Hathall · 15/03/2015 14:32

I think you need to lower your expectations. You don't want your children growing up thinking whatever they did was never good enough for you.
I think what they did sounds so sweet and I would've laughed yet been touched by efforts of home made pancakes gone wrong.
Why such high expectations? What's wrong with croissants or toast and a small bunch of flowers?
I was thrilled to bits at the fact that my children really wanted to do something for me. What they did or bought doesn't really matter.

dragonfly007 · 15/03/2015 15:17

Mad as a bunch of frogs ... My kids didn't follow the 3 item receipe, they didn't undercook breakfast it was the husband and this was never about the children who proudly did their best and are completely unaware of how disappointed I was.

I make an effort every day to make sure we have a well run household because I love them, I was upset this morning by my husband having not made much of an effort considering their ages and that he is their father, he loves me and should want me to feel happy and valued.

Whilst I have been called precious, vile and told to reduce my expectations. I have since resumed control, organised a picnic and travelled to a really fab park to scooter and play with the kids, dinner is on having been prepared by me and I have just baked my own cake. All things that make my family happy, I was upset as I expect mothers day to be their father taking control and providing breakfast and a small token gift in bed. This is the first year, I haven't ran around after my mother \ mil and respective families.

Frankly I am stunned Sad

OP posts:
dragonfly007 · 15/03/2015 15:19

Hathal, I would have loved croissants and flowers in bed but the husband didn't bother to go to the shop and buy either that is the whole point! I am being flamed for having wanted this.

OP posts:
SoupDragon · 15/03/2015 15:22

Frankly I am stunned

Me too. But not for the same reason nor at the same people.
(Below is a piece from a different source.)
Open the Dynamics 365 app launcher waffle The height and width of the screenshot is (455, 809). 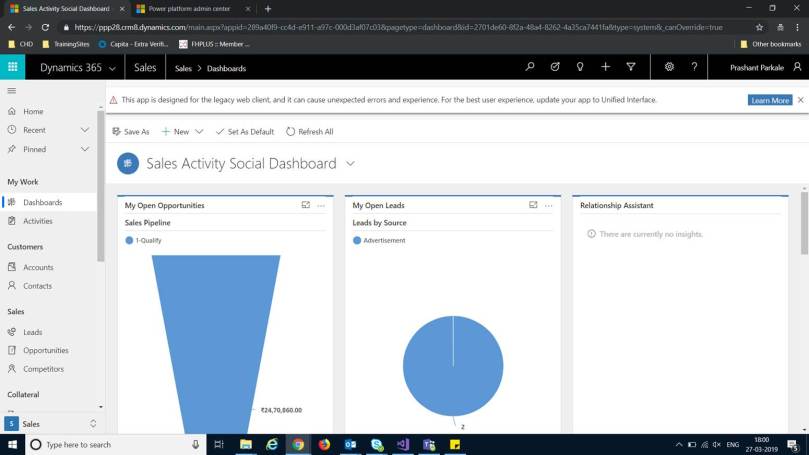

TheFairyCaravan · 15/03/2015 15:23

If you need your husband to buy you presents on Mother's Day and bring you a perfectly cooked breakfast in bed to make you "feel happy and valued" then you have big problems with either you self confidence or relationship or both imo.

ilovesooty · 15/03/2015 15:24

Oh this is another AIBU... Yes you are... No I'm not. Hmm

francesdrake · 15/03/2015 15:26

I have since resumed control

Hmm
ssd · 15/03/2015 15:28

you sound hard work.

delish food, things all mums do - get a grip woman.

ssd · 15/03/2015 15:30

you are a daily mail journo, aren't you?

quotes will appear tomorrow from this...

try harder next time love

TidyDancer · 15/03/2015 15:32

Gosh. What you got was lovely. It makes me feel really sad that people don't appreciate things they get unless their (presumably) uncommunicated definition of perfection is reached.

itsnotmeitsyou1 · 15/03/2015 15:33

It's not your husband's responsibility to make it 'perfect', he's not your son. Your children are old enough to do their own 'tokens', which they did. 'Resume control'? You may not realise this, but you are reading like a control freak I'm afraid.

notsolovely · 15/03/2015 15:40

So so so funny.

FirstWeTakeManhattan · 15/03/2015 15:42

OP, there's a Jewish saying which roughly translates as 'when 6 doctors tell you that you're ill, you lie down.'

You asked if YWBU. Most of the people on this thread are saying yes, OP, YABU. You won't listen. You are right, and are terribly hard done to, and anyone who disagrees it wrong. Why bother asking? I am still struggling to see what your problem is.

Your poor DH.

Thurlow · 15/03/2015 15:42

Woman does everything around the house.

Woman effectively treats husband like another child.

Woman then sulks because said infantilised husband doesn't do everything to her exact standard.

I see this so many times on MN.

Cases of emotional abuse aside, I can't quite decide if it's the husband or wife who is to blame. Both, I guess.

zeezeek · 15/03/2015 15:53

I feel sorry for your husband. Does often fail to live up to your very high expectations of him?

Peanut14 · 15/03/2015 16:00

Dragonfly I totally get where you are coming from , you wanted your husband to do some of the tasks you take care of every day, ie. make dinner. I think YANBU.